OK, so it’s week two and I’m posting this four days late (just edited that from the original “a day late”). At this rate, expect the final post of this year some time in 2028.
A couple of weeks ago I took my Strava heatmap and drew round it to show the area enclosed by places I’d run to starting and finishing at home:
Someone on Facebook saw it and mentioned CityStrides, which is what in the early 2000s we would have called a mashup of activity tracker data with Open Streetmap, showing you how many of the streets in your town you’ve run along. I’m always a sucker for this kind of nonsense, so I signed up and synced it with Garmin (Strava didn’t work for some reason – I suspect API rate limiting). It turned out I was in third place for Ipswich, with 461 of 1,412 streets completed (and I know both the people above me in the table). Of course when I mentioned this three other people signed up, pushing me down to 6th, but I did add some convoluted meanderings to a couple of runs this week to pick up another 24 streets.

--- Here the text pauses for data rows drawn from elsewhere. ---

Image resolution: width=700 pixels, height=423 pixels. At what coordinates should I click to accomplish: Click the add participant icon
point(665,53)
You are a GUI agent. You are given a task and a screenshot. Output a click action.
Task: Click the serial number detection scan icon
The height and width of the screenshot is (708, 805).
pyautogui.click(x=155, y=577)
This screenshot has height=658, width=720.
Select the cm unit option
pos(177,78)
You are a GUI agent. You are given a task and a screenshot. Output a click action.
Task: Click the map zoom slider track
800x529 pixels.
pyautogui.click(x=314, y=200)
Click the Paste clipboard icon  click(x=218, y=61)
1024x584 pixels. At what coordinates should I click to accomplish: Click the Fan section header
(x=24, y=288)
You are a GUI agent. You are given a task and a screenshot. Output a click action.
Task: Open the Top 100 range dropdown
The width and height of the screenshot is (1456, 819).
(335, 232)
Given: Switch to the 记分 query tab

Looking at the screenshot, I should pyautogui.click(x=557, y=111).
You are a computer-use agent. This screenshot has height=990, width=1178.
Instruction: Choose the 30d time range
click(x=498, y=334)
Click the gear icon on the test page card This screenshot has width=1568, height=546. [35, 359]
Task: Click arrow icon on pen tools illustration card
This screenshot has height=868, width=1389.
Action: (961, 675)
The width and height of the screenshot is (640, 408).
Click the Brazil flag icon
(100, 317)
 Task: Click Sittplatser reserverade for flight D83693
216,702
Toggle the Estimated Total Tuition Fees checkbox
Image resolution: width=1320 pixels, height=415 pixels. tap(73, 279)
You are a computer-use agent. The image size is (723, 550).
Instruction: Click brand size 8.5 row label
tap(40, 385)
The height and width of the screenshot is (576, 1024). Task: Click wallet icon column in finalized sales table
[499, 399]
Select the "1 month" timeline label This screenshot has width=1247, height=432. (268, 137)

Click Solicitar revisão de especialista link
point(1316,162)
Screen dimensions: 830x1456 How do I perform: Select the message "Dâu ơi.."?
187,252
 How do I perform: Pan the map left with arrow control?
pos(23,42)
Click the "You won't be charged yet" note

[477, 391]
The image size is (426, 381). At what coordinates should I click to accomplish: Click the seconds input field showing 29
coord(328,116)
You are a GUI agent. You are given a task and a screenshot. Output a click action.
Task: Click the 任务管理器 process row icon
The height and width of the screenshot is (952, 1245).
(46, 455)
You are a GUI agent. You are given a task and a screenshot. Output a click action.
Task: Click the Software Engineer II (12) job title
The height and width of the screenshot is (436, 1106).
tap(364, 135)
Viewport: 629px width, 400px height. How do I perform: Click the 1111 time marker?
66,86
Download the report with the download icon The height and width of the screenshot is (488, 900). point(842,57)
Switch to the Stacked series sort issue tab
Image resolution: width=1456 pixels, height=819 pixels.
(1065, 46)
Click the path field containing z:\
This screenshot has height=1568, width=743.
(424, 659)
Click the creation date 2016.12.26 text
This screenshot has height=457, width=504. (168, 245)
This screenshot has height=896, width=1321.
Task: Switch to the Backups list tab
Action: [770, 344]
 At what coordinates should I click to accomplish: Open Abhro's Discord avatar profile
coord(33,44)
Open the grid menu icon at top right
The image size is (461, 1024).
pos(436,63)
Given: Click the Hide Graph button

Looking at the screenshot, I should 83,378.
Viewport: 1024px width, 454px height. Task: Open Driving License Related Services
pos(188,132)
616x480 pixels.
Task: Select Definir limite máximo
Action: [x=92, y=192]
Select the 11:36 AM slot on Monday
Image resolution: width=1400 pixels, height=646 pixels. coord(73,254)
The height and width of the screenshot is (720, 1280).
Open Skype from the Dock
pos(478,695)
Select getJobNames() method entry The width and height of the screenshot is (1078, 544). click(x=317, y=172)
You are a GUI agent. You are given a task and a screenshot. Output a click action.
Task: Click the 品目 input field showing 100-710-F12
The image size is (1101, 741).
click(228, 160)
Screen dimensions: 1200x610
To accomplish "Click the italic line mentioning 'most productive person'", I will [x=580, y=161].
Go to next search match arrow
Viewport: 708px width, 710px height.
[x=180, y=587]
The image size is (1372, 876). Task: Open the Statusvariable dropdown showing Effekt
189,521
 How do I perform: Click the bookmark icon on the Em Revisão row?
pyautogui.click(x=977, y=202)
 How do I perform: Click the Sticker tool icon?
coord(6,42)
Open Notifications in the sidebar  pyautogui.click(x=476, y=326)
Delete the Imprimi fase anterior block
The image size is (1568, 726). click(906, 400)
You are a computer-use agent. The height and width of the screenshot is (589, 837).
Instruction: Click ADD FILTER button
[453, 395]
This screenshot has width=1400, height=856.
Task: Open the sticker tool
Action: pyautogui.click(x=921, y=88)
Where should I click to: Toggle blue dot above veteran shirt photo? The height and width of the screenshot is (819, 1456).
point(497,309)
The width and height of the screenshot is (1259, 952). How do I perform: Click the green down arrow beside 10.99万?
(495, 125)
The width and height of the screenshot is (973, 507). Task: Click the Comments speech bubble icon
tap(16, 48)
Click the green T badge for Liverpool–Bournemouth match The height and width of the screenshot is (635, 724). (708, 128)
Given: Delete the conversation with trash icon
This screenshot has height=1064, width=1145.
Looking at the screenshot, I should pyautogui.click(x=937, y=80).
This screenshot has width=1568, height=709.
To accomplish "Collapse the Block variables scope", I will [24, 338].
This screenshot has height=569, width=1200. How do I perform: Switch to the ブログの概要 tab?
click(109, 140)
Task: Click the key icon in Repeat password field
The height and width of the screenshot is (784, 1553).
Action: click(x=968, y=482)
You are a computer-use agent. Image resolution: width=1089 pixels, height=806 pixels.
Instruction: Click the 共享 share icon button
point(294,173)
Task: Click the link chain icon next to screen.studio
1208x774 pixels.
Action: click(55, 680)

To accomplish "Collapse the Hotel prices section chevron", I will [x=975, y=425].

With the end of the grace period for free corporate use of Docker Desktop fast approaching, I finally got round to switching to MiniKube. I tried the default option of Hyperkit, but it wouldn’t start (maybe something to do with security settings on my work Mac), but it was fine with VirtualBox, and actually seems much quicker than Docker Desktop. I don’t use Docker for anything fancy – just to create dummy instances of other systems that my application can ssh to for integration testing, and to allow me to compile the OTP application for Linux on my Mac – and the only change I had to make was to have the app connect to the containers using the VM’s IP address, whereas the previous setup had automatically mapped the ports to the host address. I feel slightly guilty about being part of the problem of big companies using open source without paying anything back, but apparently someone else is looking at getting a company licence for Docker Desktop, so maybe they’ll get some of our money eventually.
Friday saw the third “agile fest” at work, with a variety of talks (I wasn’t involved this time). All good stuff, although I did get into a minor disagreement in the chat when someone suggested we needed a single mandated structure for Jira, rather than teams doing what works best for them (it would be bad enough if someone told me I had to use Jira at all, let alone also telling me how to use it!)